(Data extracted from a collection)
>>

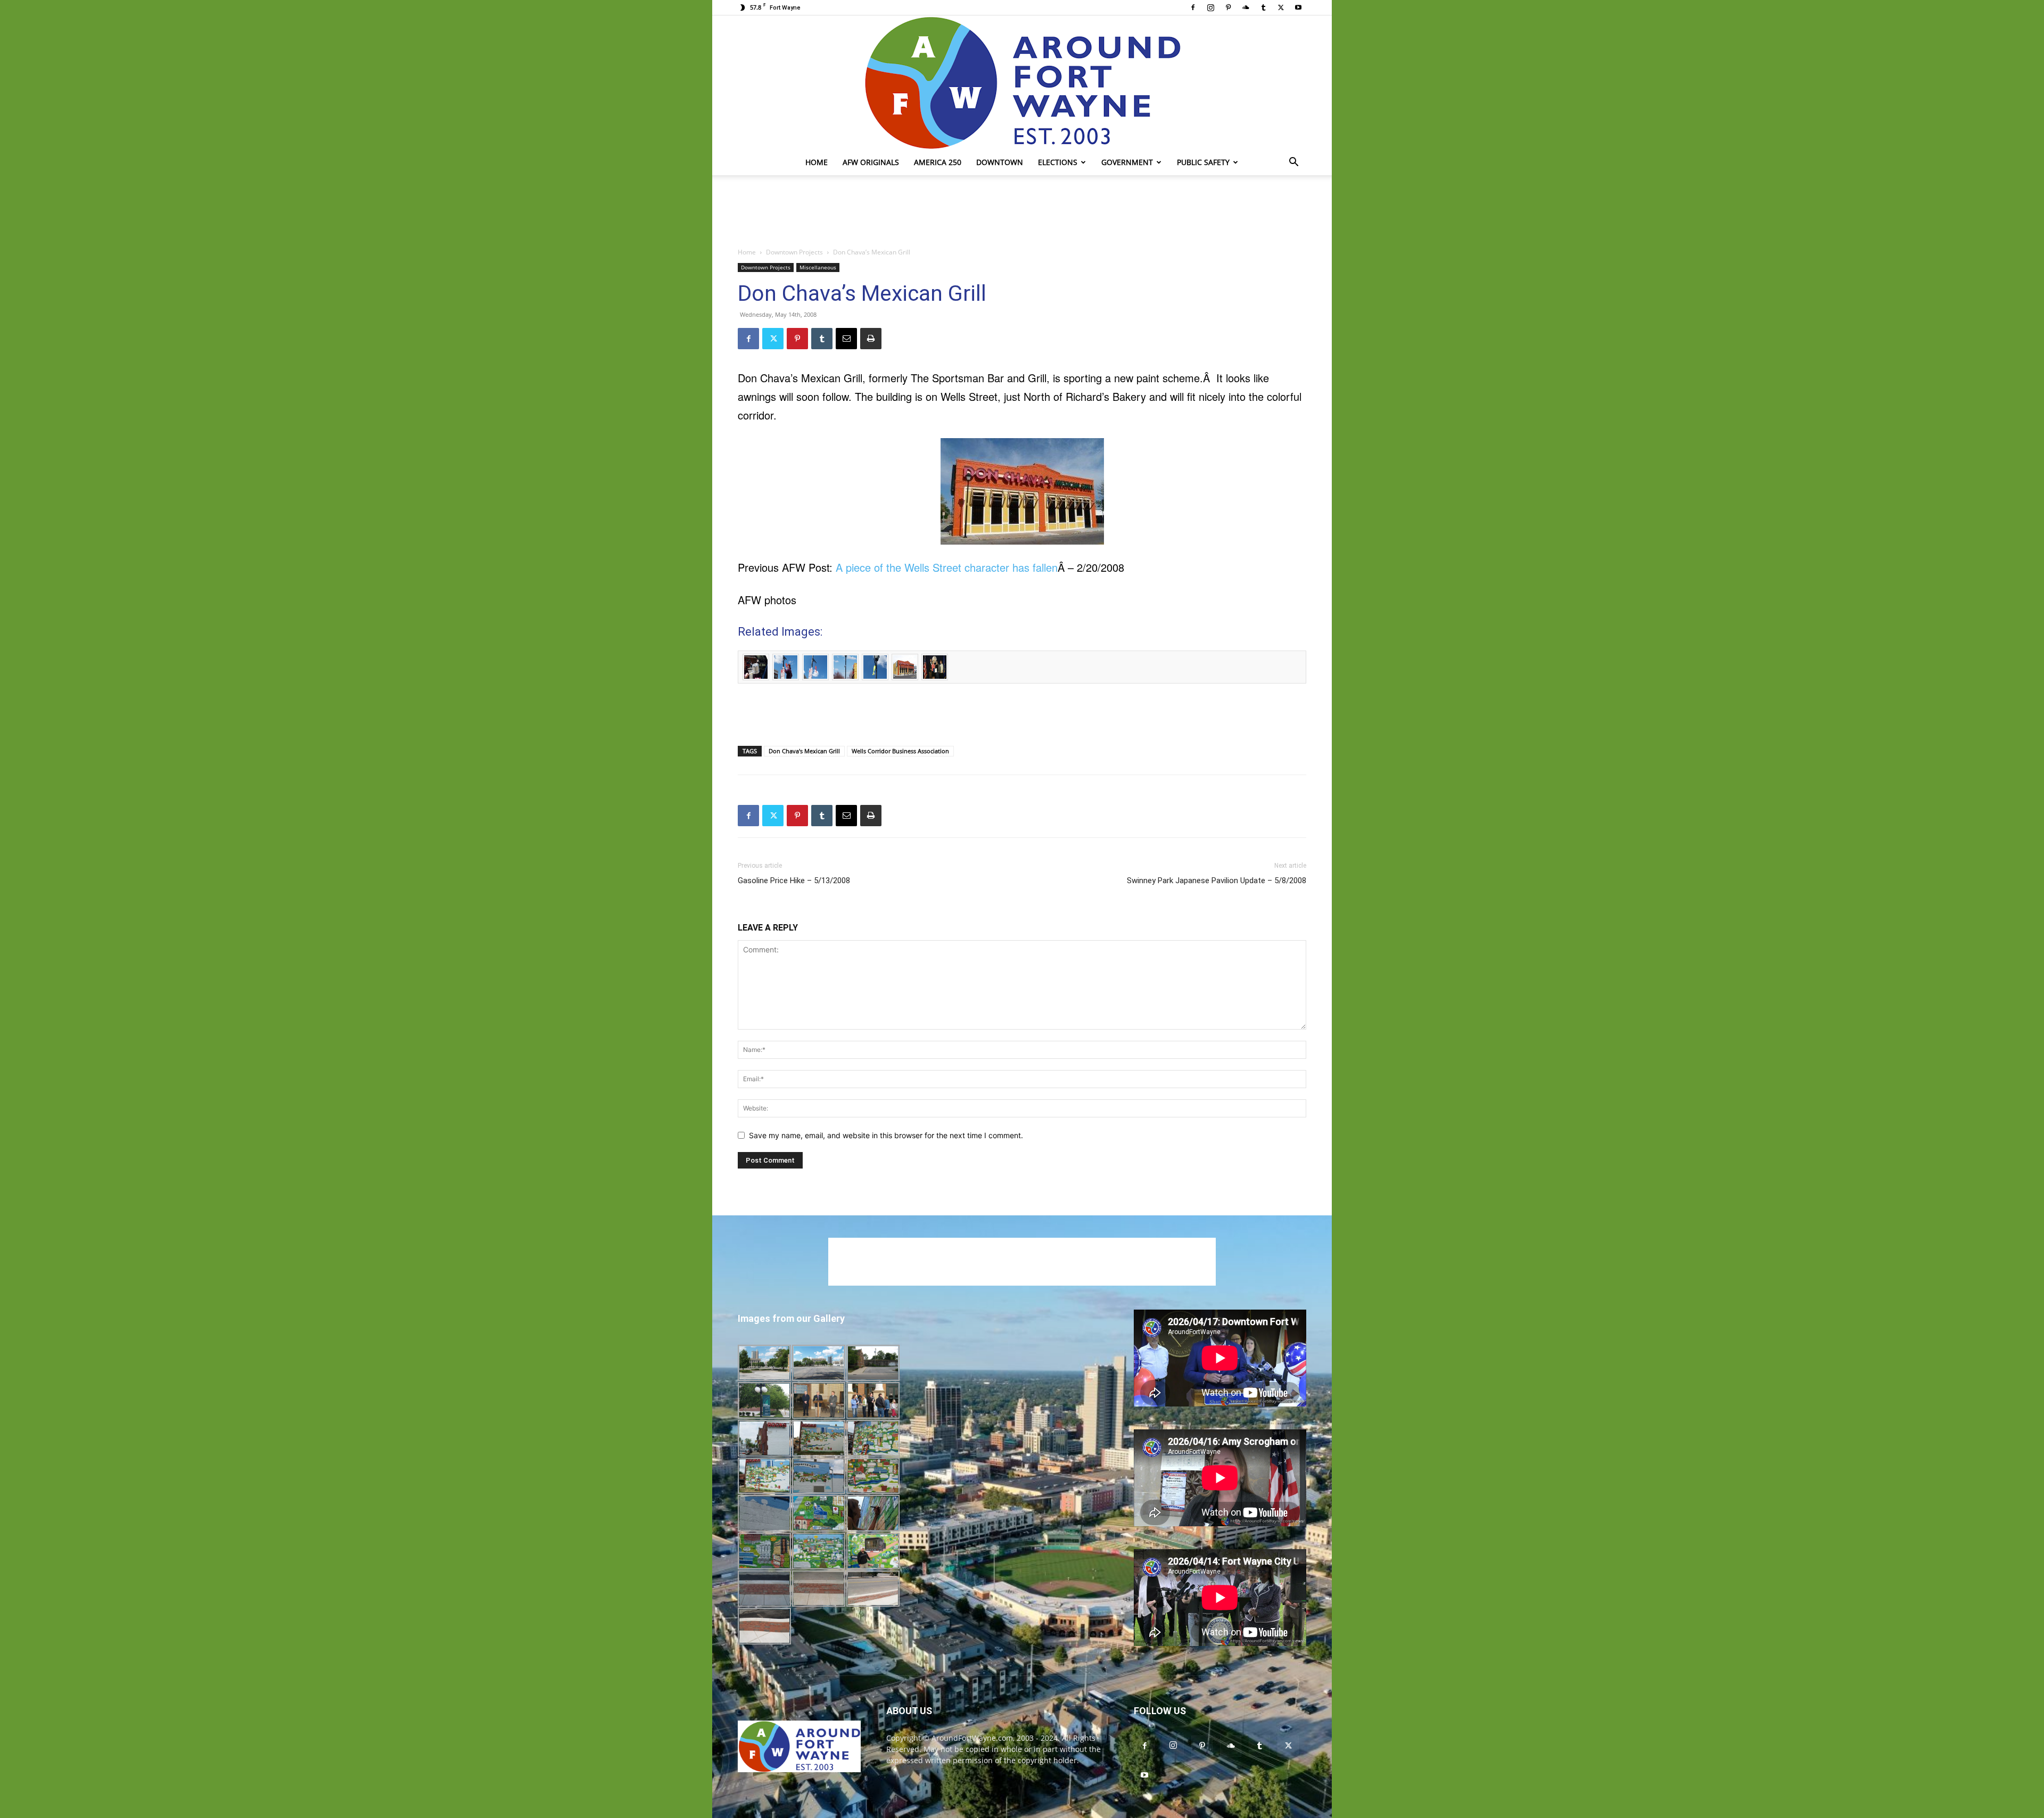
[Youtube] (1298, 7)
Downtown (999, 162)
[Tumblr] (1263, 7)
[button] (1293, 163)
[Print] (870, 338)
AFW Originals (871, 162)
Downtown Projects (794, 252)
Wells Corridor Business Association (900, 751)
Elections (1057, 162)
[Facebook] (1193, 7)
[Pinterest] (1228, 7)
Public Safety (1203, 162)
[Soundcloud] (1246, 7)
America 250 (937, 162)
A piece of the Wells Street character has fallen (947, 567)
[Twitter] (1281, 7)
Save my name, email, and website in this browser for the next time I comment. (886, 1135)
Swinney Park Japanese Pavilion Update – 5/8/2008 (1216, 880)
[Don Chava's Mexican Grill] (1022, 491)
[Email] (846, 338)
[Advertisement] (1022, 212)
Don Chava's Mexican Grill (804, 751)
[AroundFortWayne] (1022, 82)
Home (816, 162)
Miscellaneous (818, 267)
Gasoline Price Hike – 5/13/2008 (794, 880)
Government (1127, 162)
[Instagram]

<<

§ TASK TO COMPLETE:
Would you transcribe all of the data exactly, omitting any pictures?

§ TASK ANSWER:
[Youtube] (1298, 7)
Downtown (999, 162)
[Tumblr] (1263, 7)
[button] (1293, 163)
[Print] (870, 338)
AFW Originals (871, 162)
Downtown Projects (794, 252)
Wells Corridor Business Association (900, 751)
Elections (1057, 162)
[Facebook] (1193, 7)
[Pinterest] (1228, 7)
Public Safety (1203, 162)
[Soundcloud] (1246, 7)
America 250 (937, 162)
A piece of the Wells Street character has fallen (947, 567)
[Twitter] (1281, 7)
Save my name, email, and website in this browser for the next time I comment. (886, 1135)
Swinney Park Japanese Pavilion Update – 5/8/2008 (1216, 880)
[Don Chava's Mexican Grill] (1022, 491)
[Email] (846, 338)
[Advertisement] (1022, 212)
Don Chava's Mexican Grill (804, 751)
[AroundFortWayne] (1022, 82)
Home (816, 162)
Miscellaneous (818, 267)
Gasoline Price Hike – 5/13/2008 (794, 880)
Government (1127, 162)
[Instagram]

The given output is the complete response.